Specifically, acupuncture points, or acupoints, correspond to four known neural structures, explained as the following:

Type I makes up 67 percent of all acupoints. They are considered motor points, which are located near the point where the nerve enters the muscle.

Type II are located on the superficial nerves along the top of the back (dorsal line) and midline of the belly.

Type III are located at highly dense points of outer nerves, or network of nerves, such as the lower limb.

Type IV are located within a tendon where a spindle-shaped sensory end organ provides information about muscle tension to the brain.

How are these points stimulated? Many people think of tiny needles sticking out of the skin when they picture acupuncture.

It is traditionally performed with sterilized, thin stainless-steel needles, and, contrary to many beliefs, the medical process involves minimal sensitivity.

"There is occasionally a brief moment of sensitivity as the needle penetrates the skin in certain areas," Dr. Schoen explains. "However, once the needles are in place, most animals relax, often falling asleep during treatment."

Treatments usually last from five to 30 minutes. Patients are often treated one to two times a week.

There are actually many modes, other than the traditional dry needle method, to stimulate acupoints. Alternate stimulants of acupuncture include electroacupuncture, aquapuncture, moxibustion (use of heat and combustion), laser stimulation, gold implants and acupressure. People sometimes confuse acupuncture with other forms of alternative therapy. Chiropractic methods, for example, are often mistaken for acupuncture. This type of therapy is based upon the relationship between the animal body, spinal column and the nervous system. It does not involve stimulation through acupoints.

The lameness dilemma

The equine practice has recently related acupuncture to one of its most perplexing and troublesome disorders: lameness. Both the equine public and medical community seem to be hungry for a "magical solution" or "cure-all," especially when dealing with unsoundness. Yet, they seem sceptical of anything new or unfamiliar.

"Acupuncture is an excellent diagnostic aid as an adjunct to our conventional lameness examination," states Dr. Schoen. "It may not tell you exactly where the lameness is or what the cause is, but it does indicate that something is reactive in that region."

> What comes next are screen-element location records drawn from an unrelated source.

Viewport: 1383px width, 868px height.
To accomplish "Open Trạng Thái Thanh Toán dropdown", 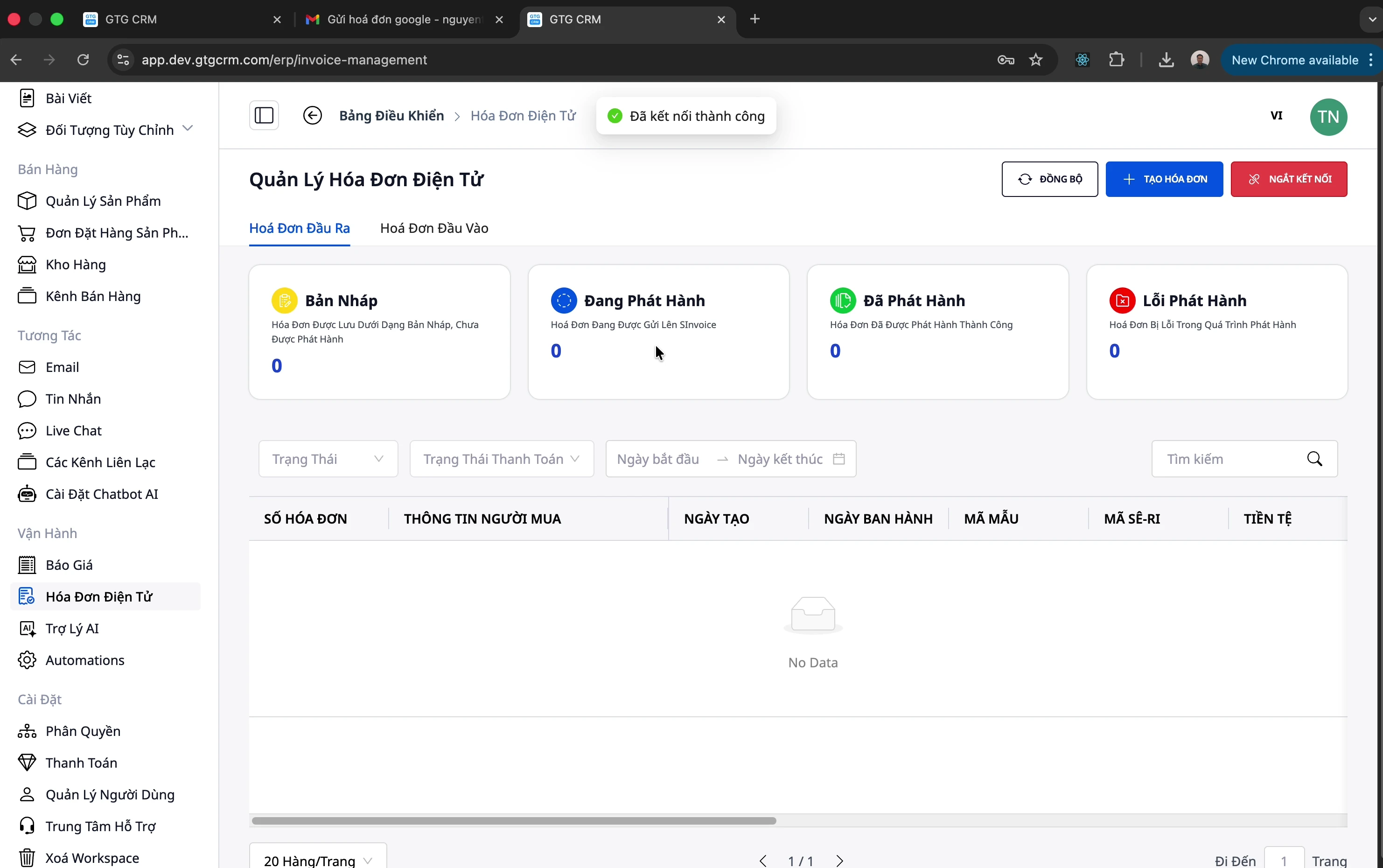I will point(501,459).
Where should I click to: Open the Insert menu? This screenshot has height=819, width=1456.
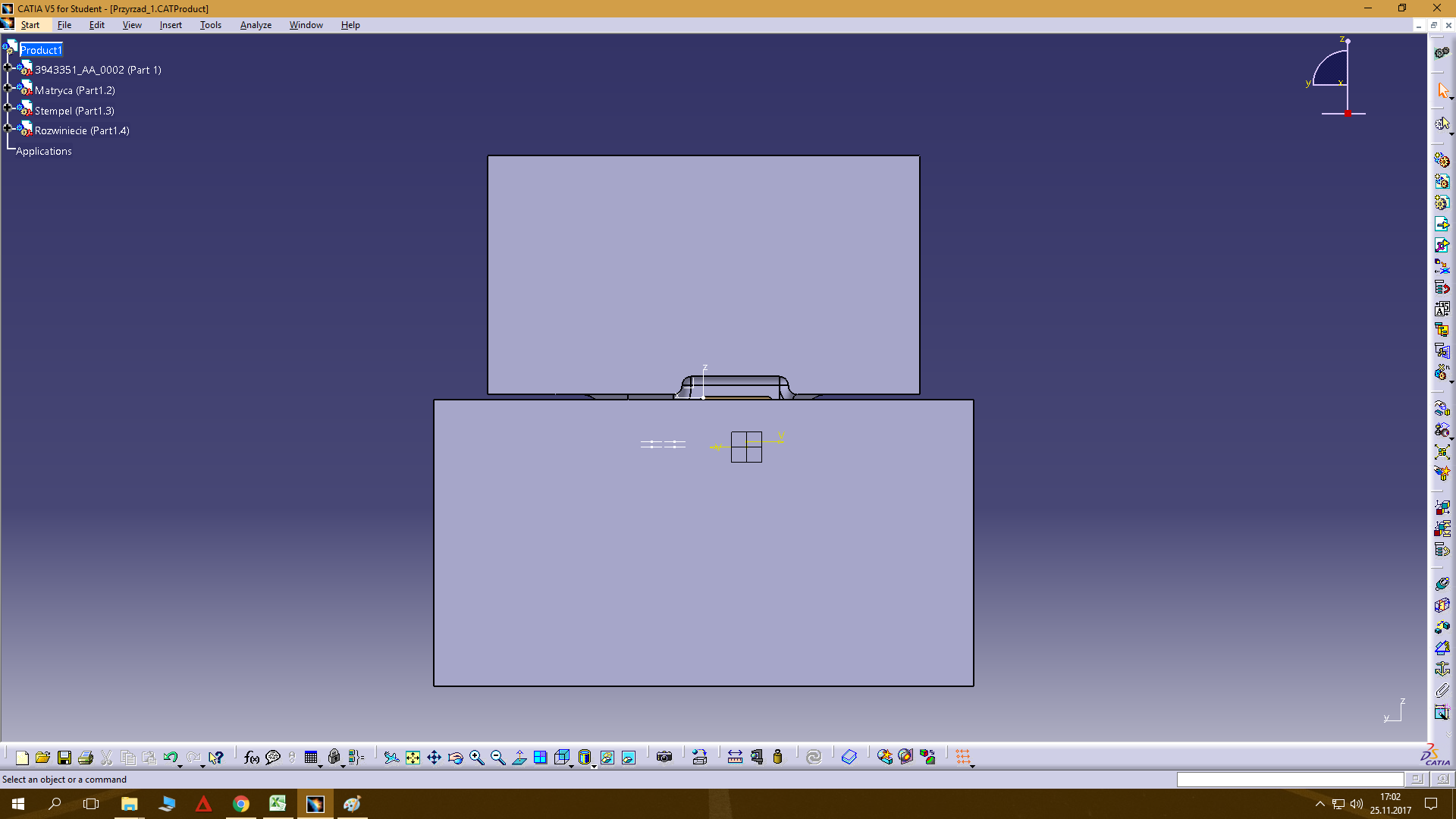click(x=171, y=25)
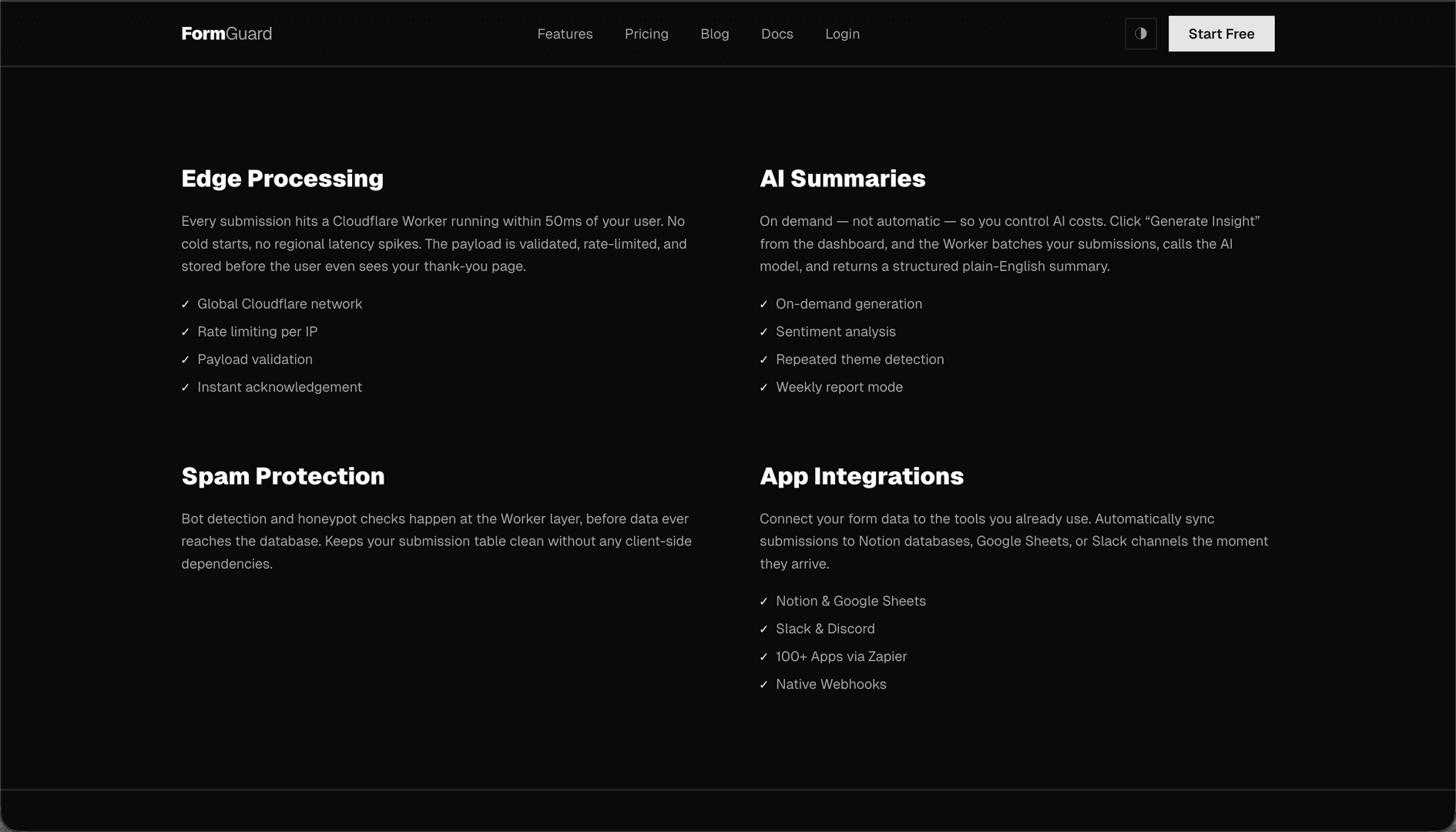Viewport: 1456px width, 832px height.
Task: Expand the App Integrations section heading
Action: click(861, 476)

During an equine lameness exam, a certified practitioner will palpate particular acupoints. Reaction to this palpation corresponds with specific conditions.

For example, suppose a veterinarian feels sensitivity along the bladder meridian lateral to the dorsal midline along the back (a point on the back right above the flank). This may indicate that there is a hindlimb lameness related to the stifle or hock, a primary back problem related to the saddle fit or seat position of a rider, or a conformational problem.

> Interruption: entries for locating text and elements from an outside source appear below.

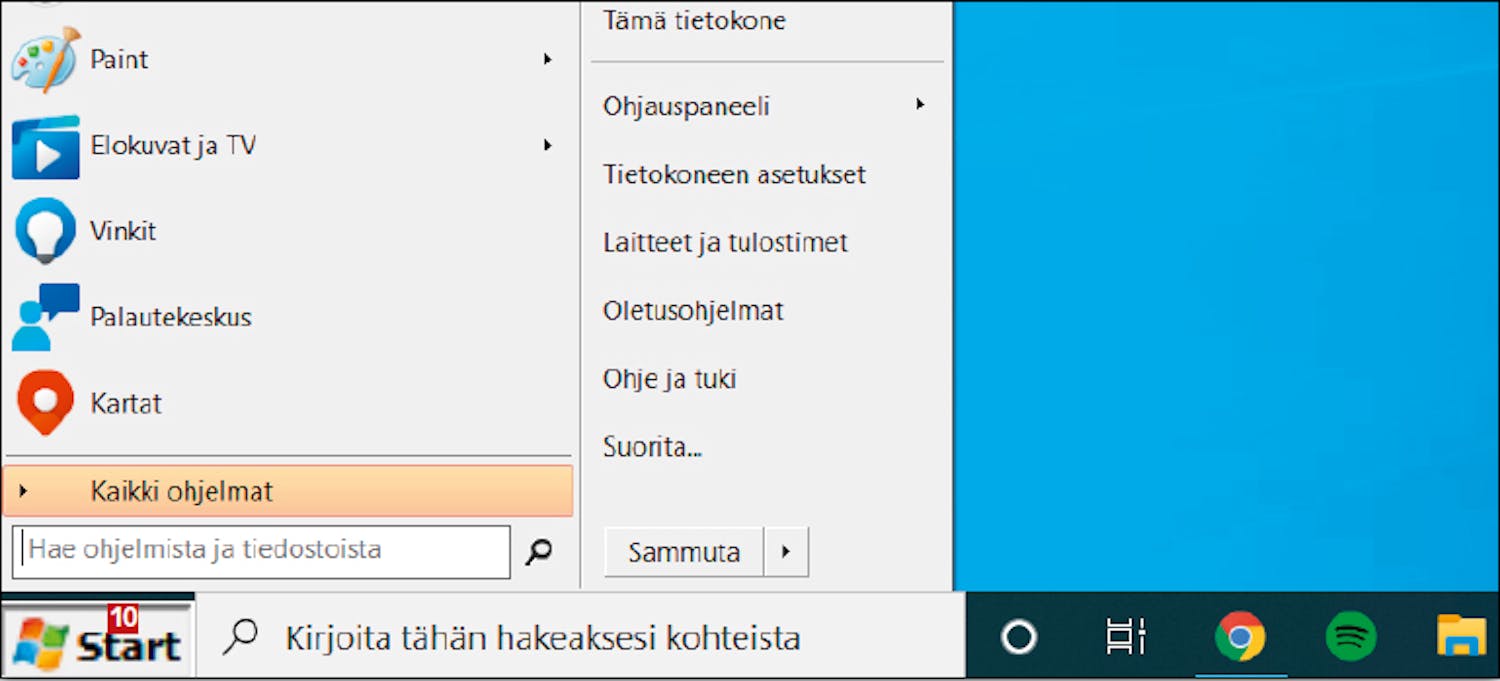Open the Palautekeskus feedback icon

pyautogui.click(x=45, y=317)
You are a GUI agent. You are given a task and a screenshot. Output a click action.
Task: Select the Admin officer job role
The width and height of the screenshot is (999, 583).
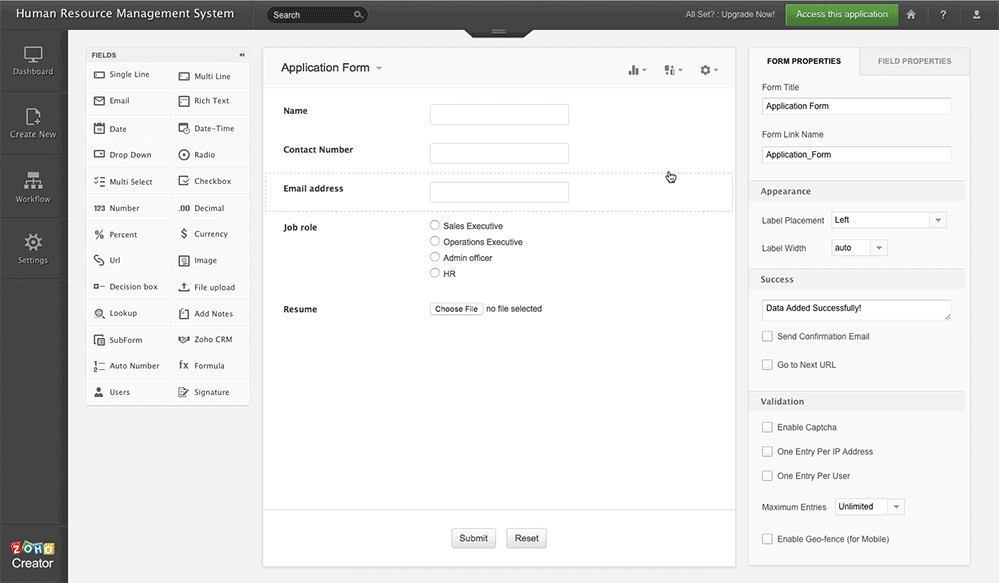point(433,257)
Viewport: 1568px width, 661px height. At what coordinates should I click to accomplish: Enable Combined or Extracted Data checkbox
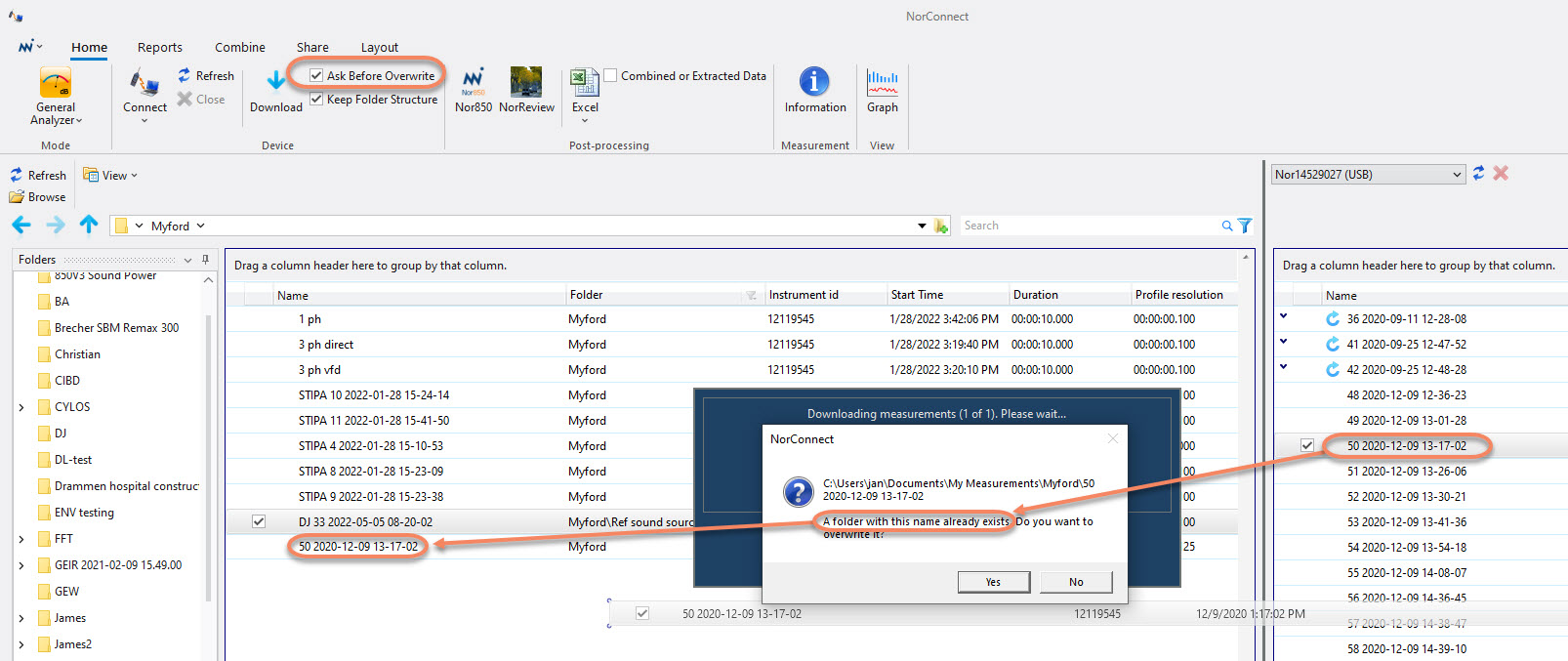pos(610,75)
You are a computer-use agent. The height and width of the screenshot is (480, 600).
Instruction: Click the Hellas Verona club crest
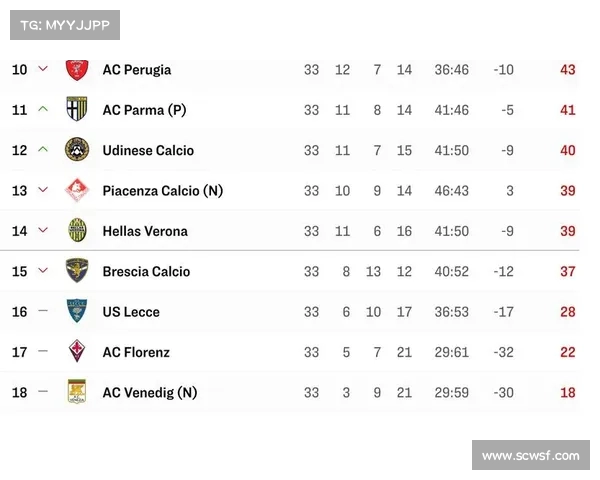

The veterinarian will also look for trigger points, which are knots or tight bands in the muscle. For instance, when a lower forelimb lameness is present, a triceps trigger point will become quite sensitive to palpation.

"Since each diagnostic acupuncture point may have four or five meanings," Dr. Schoen states, "it is always recommended that a certified veterinarian perform acupuncture to determine proper diagnosis."

Acupuncture can be a very valuable tool, therefore, in an equine lameness exam that includes flexion tests, diagnostic nerve blocks, radiographs, ultrasounds and fluoroscopy. But it can also be used in various muscle conditions.

For example, suppose a horse was injected with an intra-articular substance and, though the horse is not lame, he seems to be "off." Acupuncture may be used to treat secondary problems of the hock such as neck and back disorders.

"Acupuncture enables the veterinarian to treat the primary cause as well as secondary consequences," Dr. Schoen adds. "Both the horse and the owner are happy."

Tips for successful therapy

Dr. Schoen suggests the following tips for successful acupuncture therapy:

Be sure the therapist is certified.

Before treating your horse, check with your regular veterinarian first. Discuss all options.

Never replace good management with acupuncture. Integrate proper saddle fit, riding and shoeing for your horse at all times.